The Department of Justice announced Friday that it is investigating whether pro-Palestinian demonstrators at the school violated federal anti-terrorism laws. This followed Thursday's search of two Columbia dorm rooms by DHS agents and the cancellation earlier this month of $400 million worth of funding and contracts for Columbia because the Trump administration says university officials haven't done enough to tackle alleged antisemitism on campus.
On Friday, Betar named Mohsen Mahdawi, a Palestinian studying philosophy at Columbia, as its next target.
Critics have voiced alarm about Betar's activities, pointing to the pro-Israel Anti-Defamation League's recent designation of the organization as a hate group. Founded in 1923 by the early Zionist leader Ze'ev Jabotinsky, Betar has a long history of extremism. Its members—who included former Israeli Prime Ministers Yitzhak Shamir and Menachem Begin—took part in the Zionist terror campaign against Palestinian Arabs and British forces occupying Palestine in the 1940s.

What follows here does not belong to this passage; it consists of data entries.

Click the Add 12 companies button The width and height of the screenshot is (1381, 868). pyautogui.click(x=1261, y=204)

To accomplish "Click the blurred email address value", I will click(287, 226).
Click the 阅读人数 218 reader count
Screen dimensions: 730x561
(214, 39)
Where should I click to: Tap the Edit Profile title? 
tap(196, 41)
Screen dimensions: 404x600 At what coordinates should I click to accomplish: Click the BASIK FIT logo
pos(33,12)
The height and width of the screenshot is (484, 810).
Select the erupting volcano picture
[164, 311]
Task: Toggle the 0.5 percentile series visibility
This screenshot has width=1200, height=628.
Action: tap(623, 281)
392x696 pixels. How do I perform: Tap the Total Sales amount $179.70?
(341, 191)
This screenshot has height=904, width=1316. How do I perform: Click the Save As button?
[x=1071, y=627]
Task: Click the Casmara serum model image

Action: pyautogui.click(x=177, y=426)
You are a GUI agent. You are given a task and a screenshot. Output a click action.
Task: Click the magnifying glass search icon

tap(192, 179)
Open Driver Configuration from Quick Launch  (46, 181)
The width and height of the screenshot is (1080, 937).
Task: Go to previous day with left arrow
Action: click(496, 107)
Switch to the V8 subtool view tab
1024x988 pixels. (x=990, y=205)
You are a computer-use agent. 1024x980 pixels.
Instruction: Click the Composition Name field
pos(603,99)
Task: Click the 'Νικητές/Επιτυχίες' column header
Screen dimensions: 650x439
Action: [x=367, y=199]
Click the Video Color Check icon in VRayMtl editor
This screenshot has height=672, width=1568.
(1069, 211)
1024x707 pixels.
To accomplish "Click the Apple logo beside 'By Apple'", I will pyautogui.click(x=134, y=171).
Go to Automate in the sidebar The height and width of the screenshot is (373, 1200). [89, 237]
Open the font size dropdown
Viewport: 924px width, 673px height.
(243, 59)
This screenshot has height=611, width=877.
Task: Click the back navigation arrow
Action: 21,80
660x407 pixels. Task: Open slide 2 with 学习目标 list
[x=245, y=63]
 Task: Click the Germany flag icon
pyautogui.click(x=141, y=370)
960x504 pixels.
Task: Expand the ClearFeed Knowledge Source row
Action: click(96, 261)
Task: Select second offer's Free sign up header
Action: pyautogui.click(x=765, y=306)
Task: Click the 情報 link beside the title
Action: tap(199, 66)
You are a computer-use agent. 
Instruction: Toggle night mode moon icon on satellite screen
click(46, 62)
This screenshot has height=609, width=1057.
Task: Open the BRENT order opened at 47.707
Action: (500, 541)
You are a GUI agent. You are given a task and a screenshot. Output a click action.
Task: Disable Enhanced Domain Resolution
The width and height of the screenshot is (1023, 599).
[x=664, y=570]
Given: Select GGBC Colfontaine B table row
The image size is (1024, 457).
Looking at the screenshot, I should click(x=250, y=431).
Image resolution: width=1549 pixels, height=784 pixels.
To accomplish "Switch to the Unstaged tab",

Today, Betar supports Kahanism—a Jewish supremacist and apartheid movement named after Meir Kahane, an Orthodox rabbi convicted of terrorism before being assassinated in 1990—and is linked to Israeli Prime Minister Benjamin Netanyahu's Likud Party. The group has called for the ethnic cleansing and Israeli recolonization of Gaza. During Israel's assault on the coastal enclave, which is the subject of an International Court of Justice genocide case, its account on the social media site X responded to the publication of a list of thousands of Palestinian children killed by Israeli forces by saying: "Not enough. We demand blood in Gaza!"
Ross Glick, who led the U.S. chapter of Betar until last month, told The Guardian that he has met with bipartisan members of Congress who support the group's efforts, naming lawmakers including Sens. Ted Cruz (R-Texas) and John Fetterman (D-Pa.). Glick also claimed to have the support of "collaborators" who use artificial intelligence and facial recognition to help identify pro-Palestine activists. Earlier this month, the U.S. State Department said it was launching an AI-powered "catch and revoke" program to cancel the visas of international students deemed supportive of Hamas.
Betar isn't alone in aggressively targeting Palestine defenders. The group Canary Mission—which said it is "delighted" about Khalil's "deserved consequences"—publishes an online database containing personal information about people it deems antisemitic, and this week released a video naming five other international students it says are "linked to campus extremism at Columbia."
Shai Davidai, an assistant professor at Columbia who was temporarily banned from campus last year after harassing university employees, and Columbia student David Lederer, have waged what Khalil called "a vicious, coordinated, and dehumanizing doxxing campaign" against him and other activists.
Meanwhile, opponents of the Trump administration's crackdown on constitutionally protected protest rights have rallied in defense of Khalil and the First Amendment. Nearly 100 Jewish-led demonstrators were arrested Thursday during a protest in the lobby of Trump Tower in New York City demanding Khalil's release.
"We know what happens when an autocratic regime starts taking away our rights and scapegoating and we will not be silent," said Sonya Meyerson-Knox, the communications director for Jewish Voice for Peace. "Come for one—face us all."